University of Florida, Gainsville, FL

Charles Blanke

Oregon Health and Science University, Portland, OR

Marc Buyse

International Drug Development Institute, Louvain-La-Neuve, Belgium

Richard Goldberg

University of North Carolina, Chapel Hill, NC

Axel Grothey

Mayo Clinic, Rochester, MN

Neal J. Meropol

Fox Chase Cancer Center, Philadelphia, PA

Leonard Saltz

Memorial Sloan-Kettering Cancer Center, New York, NY

Alan Venook

University of California San Francisco, San Francisco, CA

Greg Yothers

University of Pittsburgh, Pittsburgh, PA

Daniel Sargent

Mayo Clinic, Rochester, MN

Colorectal cancer accounts for the death of more than 55,000 individuals in the United States each year.¹ The vast majority of these patients receive systemic chemotherapy with one or more of several agents presently approved for treatment in this setting. Given the relatively recent and rapid identification of new active therapeutics for patients with advanced colorectal cancer, the algorithm for patient management is undergoing a similarly rapid evolution. The traditional paradigm, dating from the initial use of fluorouracil in the 1960s, dictated that patients receive continuous systemic therapy until disease progression or unacceptable toxicity. This treatment model has generally been applied to therapeutic clinical trials and forms the foundation on which the currently accepted intermediate end points designed to assess the efficacy of new agents (eg, progression-free survival [PFS]) are based.

## Given records

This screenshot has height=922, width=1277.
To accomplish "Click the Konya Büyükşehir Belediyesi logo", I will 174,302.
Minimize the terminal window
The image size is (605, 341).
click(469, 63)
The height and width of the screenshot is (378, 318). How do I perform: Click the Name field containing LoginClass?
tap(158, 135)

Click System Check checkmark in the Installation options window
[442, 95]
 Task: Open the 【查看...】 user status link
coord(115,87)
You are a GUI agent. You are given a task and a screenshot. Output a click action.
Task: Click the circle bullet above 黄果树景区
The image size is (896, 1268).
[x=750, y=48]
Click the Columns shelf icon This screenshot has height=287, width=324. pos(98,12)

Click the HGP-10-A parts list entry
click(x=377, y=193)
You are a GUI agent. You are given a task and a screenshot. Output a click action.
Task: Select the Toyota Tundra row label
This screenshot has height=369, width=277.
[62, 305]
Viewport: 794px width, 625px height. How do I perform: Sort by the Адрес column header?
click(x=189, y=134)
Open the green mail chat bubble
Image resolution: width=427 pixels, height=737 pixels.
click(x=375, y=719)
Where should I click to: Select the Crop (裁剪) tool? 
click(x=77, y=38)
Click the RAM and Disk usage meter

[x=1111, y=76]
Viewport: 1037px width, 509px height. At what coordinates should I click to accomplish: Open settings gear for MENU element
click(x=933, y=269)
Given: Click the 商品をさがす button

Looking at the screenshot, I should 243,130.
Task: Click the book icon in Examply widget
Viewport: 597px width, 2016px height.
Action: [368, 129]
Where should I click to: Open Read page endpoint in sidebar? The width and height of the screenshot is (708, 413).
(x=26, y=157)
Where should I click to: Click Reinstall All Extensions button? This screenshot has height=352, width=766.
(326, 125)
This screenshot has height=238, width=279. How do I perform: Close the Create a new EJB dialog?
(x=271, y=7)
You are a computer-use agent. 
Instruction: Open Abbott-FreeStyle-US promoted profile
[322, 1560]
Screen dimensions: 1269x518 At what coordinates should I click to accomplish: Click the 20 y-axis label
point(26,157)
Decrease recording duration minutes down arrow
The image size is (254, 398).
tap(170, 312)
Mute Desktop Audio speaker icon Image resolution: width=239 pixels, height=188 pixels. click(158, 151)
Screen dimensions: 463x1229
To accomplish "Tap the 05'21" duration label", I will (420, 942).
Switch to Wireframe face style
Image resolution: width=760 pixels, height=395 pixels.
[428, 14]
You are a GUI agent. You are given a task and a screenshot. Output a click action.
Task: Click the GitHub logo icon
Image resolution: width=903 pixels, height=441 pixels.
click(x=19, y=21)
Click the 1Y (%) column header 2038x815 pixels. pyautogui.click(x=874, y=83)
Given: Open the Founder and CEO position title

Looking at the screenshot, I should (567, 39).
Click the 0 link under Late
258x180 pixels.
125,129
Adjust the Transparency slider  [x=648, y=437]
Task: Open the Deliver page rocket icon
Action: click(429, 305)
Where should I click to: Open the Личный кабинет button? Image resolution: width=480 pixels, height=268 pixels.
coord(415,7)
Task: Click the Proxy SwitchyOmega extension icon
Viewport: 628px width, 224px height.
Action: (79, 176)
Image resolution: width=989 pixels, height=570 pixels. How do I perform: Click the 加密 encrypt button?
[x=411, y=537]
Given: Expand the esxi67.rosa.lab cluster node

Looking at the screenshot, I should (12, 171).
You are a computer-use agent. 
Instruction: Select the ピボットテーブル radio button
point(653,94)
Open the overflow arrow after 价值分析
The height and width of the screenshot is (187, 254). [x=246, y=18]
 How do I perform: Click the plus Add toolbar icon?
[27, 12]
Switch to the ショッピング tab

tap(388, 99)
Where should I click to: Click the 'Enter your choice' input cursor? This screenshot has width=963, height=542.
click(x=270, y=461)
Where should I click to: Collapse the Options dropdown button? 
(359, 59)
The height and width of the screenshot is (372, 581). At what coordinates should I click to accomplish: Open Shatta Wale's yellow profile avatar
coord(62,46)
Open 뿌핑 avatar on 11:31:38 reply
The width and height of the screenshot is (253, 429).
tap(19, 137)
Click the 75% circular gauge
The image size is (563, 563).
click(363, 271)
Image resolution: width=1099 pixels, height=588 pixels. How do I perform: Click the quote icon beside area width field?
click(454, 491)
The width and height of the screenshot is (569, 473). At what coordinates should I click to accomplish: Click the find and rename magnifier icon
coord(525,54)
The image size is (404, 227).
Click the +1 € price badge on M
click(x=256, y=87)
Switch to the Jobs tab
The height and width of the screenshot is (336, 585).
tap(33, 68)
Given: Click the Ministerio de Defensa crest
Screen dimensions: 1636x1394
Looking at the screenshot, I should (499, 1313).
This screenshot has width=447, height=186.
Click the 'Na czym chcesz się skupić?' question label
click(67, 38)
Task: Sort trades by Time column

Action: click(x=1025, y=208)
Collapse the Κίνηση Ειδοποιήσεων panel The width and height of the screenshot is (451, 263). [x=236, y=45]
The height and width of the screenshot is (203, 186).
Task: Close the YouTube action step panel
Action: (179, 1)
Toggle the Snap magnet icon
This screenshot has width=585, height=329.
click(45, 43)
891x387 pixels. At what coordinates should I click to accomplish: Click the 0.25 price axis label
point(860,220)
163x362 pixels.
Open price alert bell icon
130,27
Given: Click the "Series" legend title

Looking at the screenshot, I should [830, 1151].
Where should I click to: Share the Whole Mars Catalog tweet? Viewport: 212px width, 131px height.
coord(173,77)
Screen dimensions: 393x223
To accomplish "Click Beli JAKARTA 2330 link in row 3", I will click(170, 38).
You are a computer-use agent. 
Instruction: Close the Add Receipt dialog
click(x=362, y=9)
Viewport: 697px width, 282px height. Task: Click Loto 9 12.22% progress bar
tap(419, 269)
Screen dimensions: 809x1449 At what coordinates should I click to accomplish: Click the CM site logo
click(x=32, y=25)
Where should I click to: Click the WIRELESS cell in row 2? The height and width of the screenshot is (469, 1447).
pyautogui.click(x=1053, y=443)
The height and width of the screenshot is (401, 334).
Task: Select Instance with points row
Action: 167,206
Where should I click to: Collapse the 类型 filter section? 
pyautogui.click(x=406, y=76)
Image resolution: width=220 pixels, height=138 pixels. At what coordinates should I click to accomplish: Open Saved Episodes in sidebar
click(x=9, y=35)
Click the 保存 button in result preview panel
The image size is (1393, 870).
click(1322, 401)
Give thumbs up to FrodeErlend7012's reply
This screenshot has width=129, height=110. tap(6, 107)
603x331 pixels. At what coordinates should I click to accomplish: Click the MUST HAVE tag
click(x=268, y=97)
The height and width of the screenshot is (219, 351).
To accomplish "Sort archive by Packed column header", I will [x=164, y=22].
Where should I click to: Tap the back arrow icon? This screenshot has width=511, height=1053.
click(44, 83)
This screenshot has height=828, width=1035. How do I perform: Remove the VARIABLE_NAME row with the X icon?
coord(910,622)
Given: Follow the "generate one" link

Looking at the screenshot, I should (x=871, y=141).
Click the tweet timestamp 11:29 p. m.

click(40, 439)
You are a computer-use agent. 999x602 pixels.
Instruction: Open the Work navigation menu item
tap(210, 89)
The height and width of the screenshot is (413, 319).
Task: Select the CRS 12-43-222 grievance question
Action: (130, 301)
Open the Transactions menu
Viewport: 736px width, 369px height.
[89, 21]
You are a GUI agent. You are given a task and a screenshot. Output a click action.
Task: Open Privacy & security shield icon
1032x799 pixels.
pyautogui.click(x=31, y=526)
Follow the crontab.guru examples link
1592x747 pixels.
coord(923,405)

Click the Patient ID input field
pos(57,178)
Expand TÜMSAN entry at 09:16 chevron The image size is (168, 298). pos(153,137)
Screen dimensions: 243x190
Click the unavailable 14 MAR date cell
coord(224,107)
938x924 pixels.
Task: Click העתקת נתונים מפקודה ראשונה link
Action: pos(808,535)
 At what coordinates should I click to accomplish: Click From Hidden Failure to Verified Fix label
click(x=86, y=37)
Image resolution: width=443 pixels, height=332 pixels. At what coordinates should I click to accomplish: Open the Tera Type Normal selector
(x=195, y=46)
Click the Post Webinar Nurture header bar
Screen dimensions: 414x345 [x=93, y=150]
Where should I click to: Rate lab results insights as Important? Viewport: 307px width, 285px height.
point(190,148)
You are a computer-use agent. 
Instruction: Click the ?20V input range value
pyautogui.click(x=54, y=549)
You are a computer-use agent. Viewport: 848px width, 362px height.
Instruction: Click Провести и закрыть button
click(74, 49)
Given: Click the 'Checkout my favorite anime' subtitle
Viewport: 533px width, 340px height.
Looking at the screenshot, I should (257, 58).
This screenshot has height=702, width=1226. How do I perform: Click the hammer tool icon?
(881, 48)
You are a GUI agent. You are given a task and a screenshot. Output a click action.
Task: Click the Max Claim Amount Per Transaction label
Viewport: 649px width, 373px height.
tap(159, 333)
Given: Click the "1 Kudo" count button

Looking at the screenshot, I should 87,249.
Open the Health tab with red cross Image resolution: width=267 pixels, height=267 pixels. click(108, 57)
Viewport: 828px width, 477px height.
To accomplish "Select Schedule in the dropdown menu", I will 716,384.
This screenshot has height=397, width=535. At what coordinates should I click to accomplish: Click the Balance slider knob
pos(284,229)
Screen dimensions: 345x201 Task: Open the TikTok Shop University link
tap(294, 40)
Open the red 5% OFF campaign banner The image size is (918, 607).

## Your goal
Answer these questions from the colorectal cancer passage above:
1. Which institution is listed for Charles Blanke?
2. How many individuals in the United States die of colorectal cancer each year?
3. From what decade does the initial use of fluorouracil date?

## Reply
1. Oregon Health and Science University, Portland, OR
2. More than 55,000
3. The 1960s